It's almost beginning to feel routine. Like the Massachusetts and California high courts before it, the Connecticut Supreme Court has ruled that same-sex couples should be allowed to wed. "Interpreting our state constitutional provisions in accordance with firmly established equal protection principles leads inevitably to the conclusion that gay persons are entitled to marry the otherwise qualified same-sex partner of their choice," Justice Richard Palmer wrote in his 4-3 opinion.
The Connecticut decision lacks the historical frisson of the Massachusetts ruling from 2004 and the extended eloquence of the California ruling from earlier this year. The Connecticut justices didn't take the opportunity as the California justices did to dismantle the various arguments that social conservatives have used over the years to oppose marriage equality. There is only one brief moment of righteous clarity in the Connecticut ruling the part where the court explains why civil unions do not suffice: "Although marriage and civil unions do embody the same legal rights under our law, they are by no means 'equal.' As we have explained, the former is an institution of transcendent historical, cultural and social significance, whereas the latter most surely is not."
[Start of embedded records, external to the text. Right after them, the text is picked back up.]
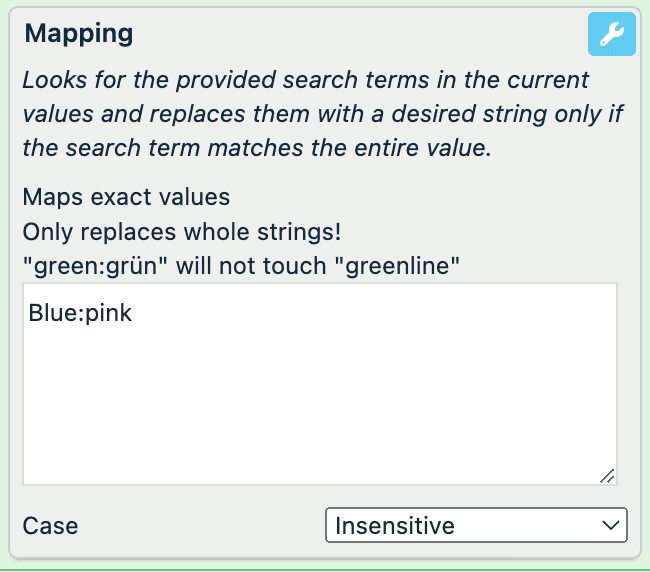Click the "Only replaces whole strings!" note
The image size is (650, 572).
click(182, 232)
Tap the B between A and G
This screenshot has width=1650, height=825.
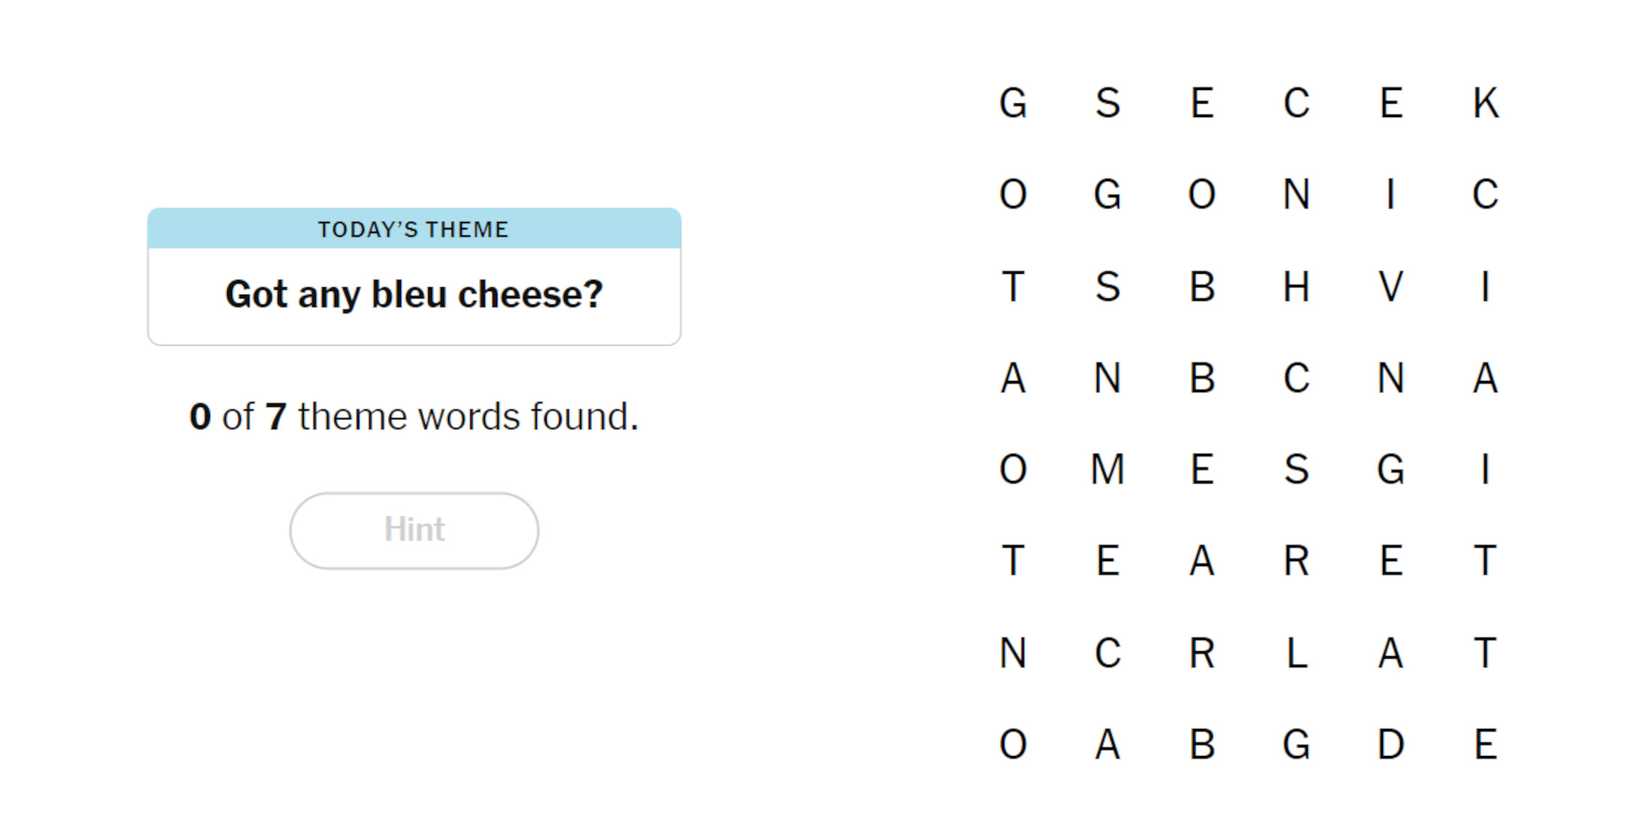click(x=1202, y=745)
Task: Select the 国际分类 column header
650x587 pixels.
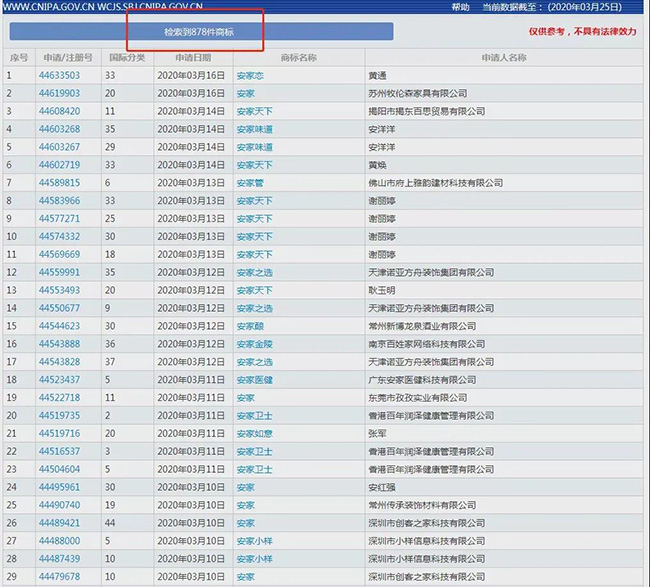Action: point(125,58)
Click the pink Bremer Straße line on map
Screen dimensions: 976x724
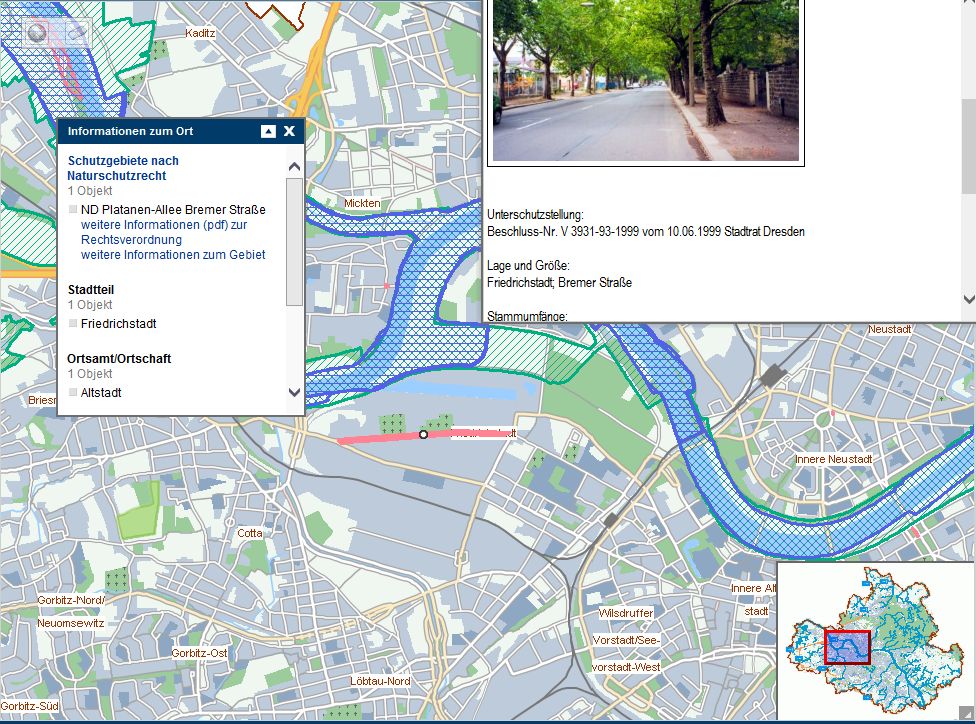coord(375,438)
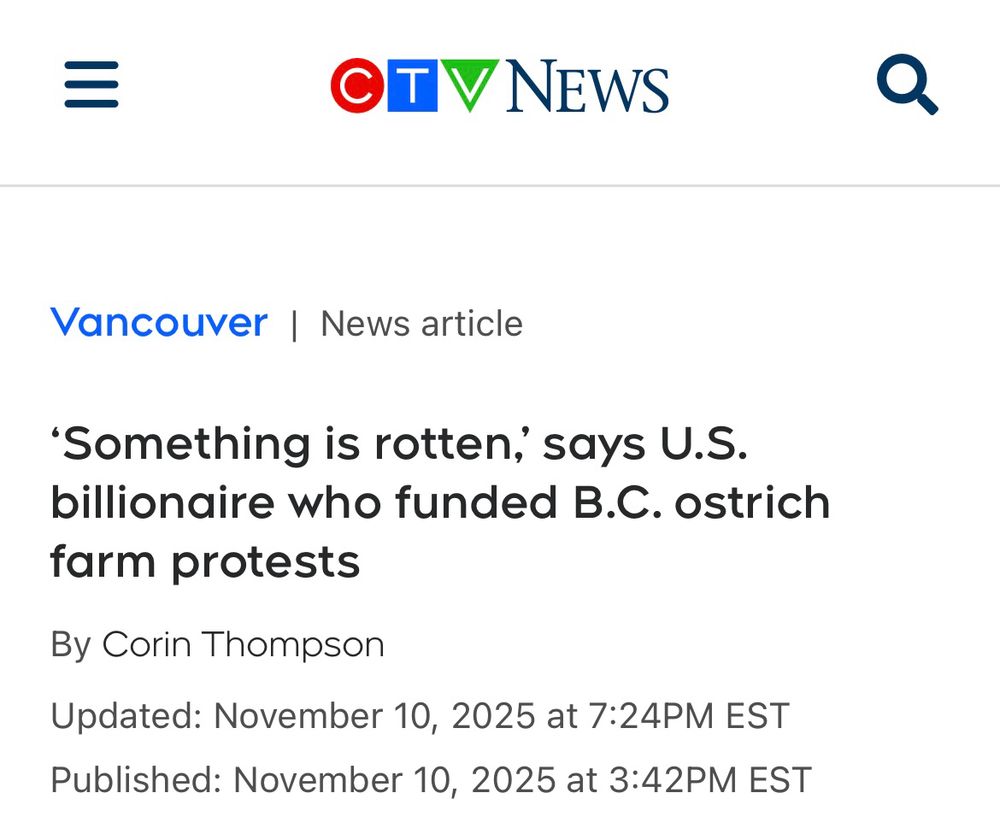
Task: Open the menu using the three-line icon
Action: (x=91, y=85)
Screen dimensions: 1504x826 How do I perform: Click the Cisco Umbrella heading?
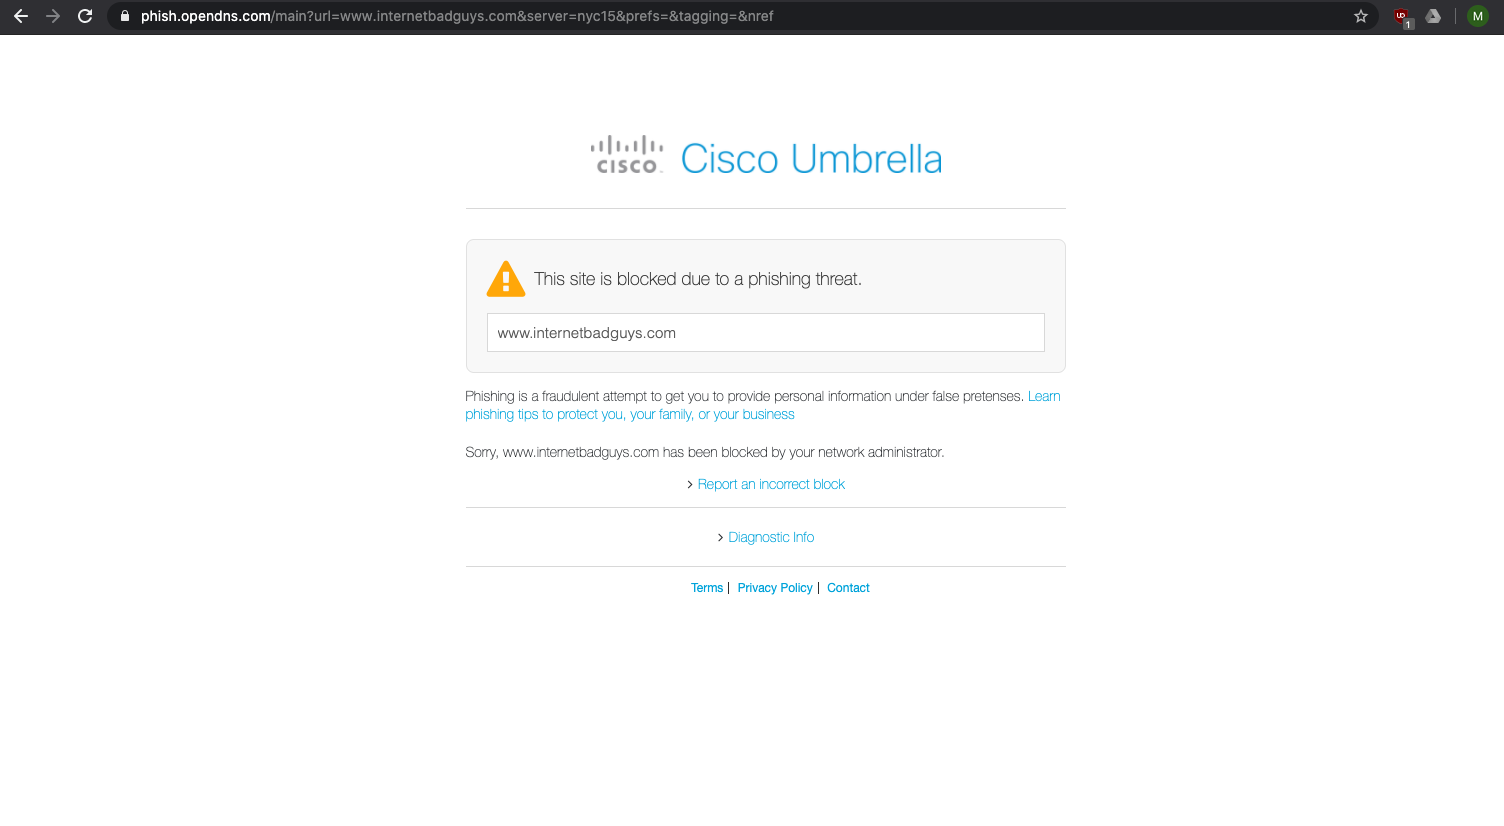coord(812,159)
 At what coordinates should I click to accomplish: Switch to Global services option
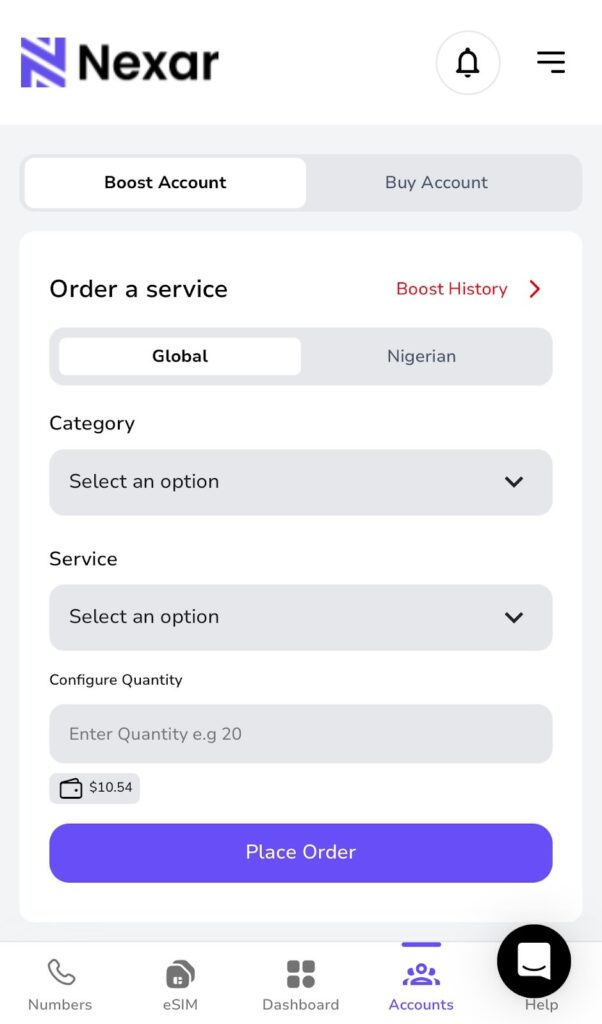click(x=180, y=356)
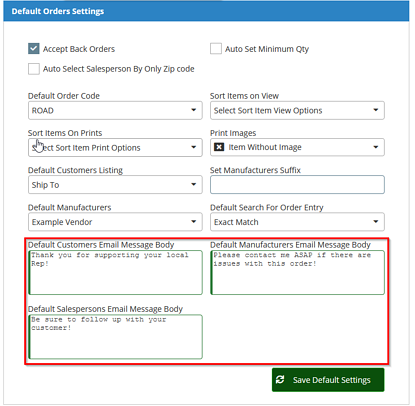Screen dimensions: 415x406
Task: Open the Example Vendor manufacturers dropdown
Action: (115, 222)
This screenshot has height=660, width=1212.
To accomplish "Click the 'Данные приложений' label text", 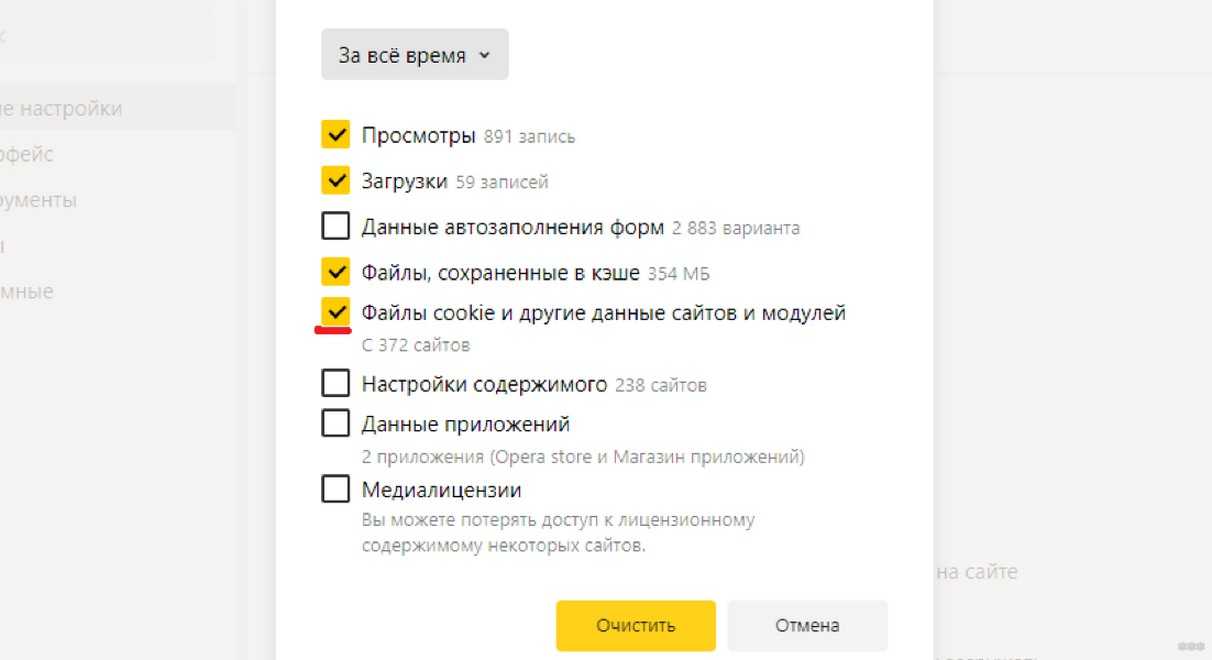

The Connecticut justices spend most of the remainder of the 85-page decision explaining how gays have been victimized. The court felt this was necessary in order to classify gays as a "quasi-suspect class" entitled to heightened protection under the state constitution. And so there is page after page on how powerless gays and lesbians are. "For centuries," the justices wrote, people have disliked gays. "Until not long ago, gay persons were widely regarded as deviants ... [who were] mentally ill ... [G]ay persons also face virulent homophobia that rests on nothing more than feelings of revulsion ... Insofar as gay persons play a role in the political process, it is apparent that their numbers reflect their status as a small and insular minority." This recitation of gays' weakness goes on for some time.
There are two problems here. First, it's not true that gays play only a small and insular role in politics. According to the Gay & Lesbian Leadership Institute, there are 398 openly gay elected officials in the U.S., nine of them in Connecticut. The treasurer of the Democratic National Committee, Andrew Tobias, is openly gay, and wealthy gay people are among the top donors to the Barack Obama campaign and to outside groups helping Obama.
The second problem is that as long as gays are portrayed as victims who must get special treatment (or "quasi-suspect" status) from the courts, our rights will never be as durable as when we win them through the vote. The backlash to same-sex-marriage court decisions has helped conservatives all over the country, particularly in the 2004 elections. This year, the right has funded a massive campaign to overturn the marriage-equality ruling in California. (Thanks in part to donations from Mormon and Catholic groups, the campaign has raised $24 million so far, according to a Los Angeles Times blogger today; the pro-gay side has raised $15 million.) Earlier this week, a pro-gay group called the Courage Campaign sent supporters an e-mail noting that both an internal poll undertaken by those who support same-sex marriage and another by a San Francisco TV station show that Californians now favor ending same-sex marriage by a margin of 47-42, a reversal from just a few weeks ago. (Read "Why Gay Marriage Was Defeated in California.")
In that light, it's fortunate, in a way, that only one more state supreme court is slated to consider same-sex marriage any time soon. The court in Iowa will hear arguments on the issue in December. Gays will now have to focus on winning marriage equality politically, in legislatures. A good place to start is New York. Currently the New York senate is held by the Republicans with a spare 32-29 majority (there is one vacancy). If the Democrats can pick up just three seats, they will win control of the Senate. The party is expected to pass same-sex marriage legislation if it takes the Senate it already holds the State Assembly and Governor David Paterson has said he would sign it.
This explains why gay donors around the country are pouring money into a few key state senate races in New York. If they are successful, they will help win same-sex marriage for New Yorkers without our having to beg for equality from judges who take pity on how glum our lives are. If gays can help win in New York, we will prove that the Connecticut justices are right about marriage but wrong about gay political power.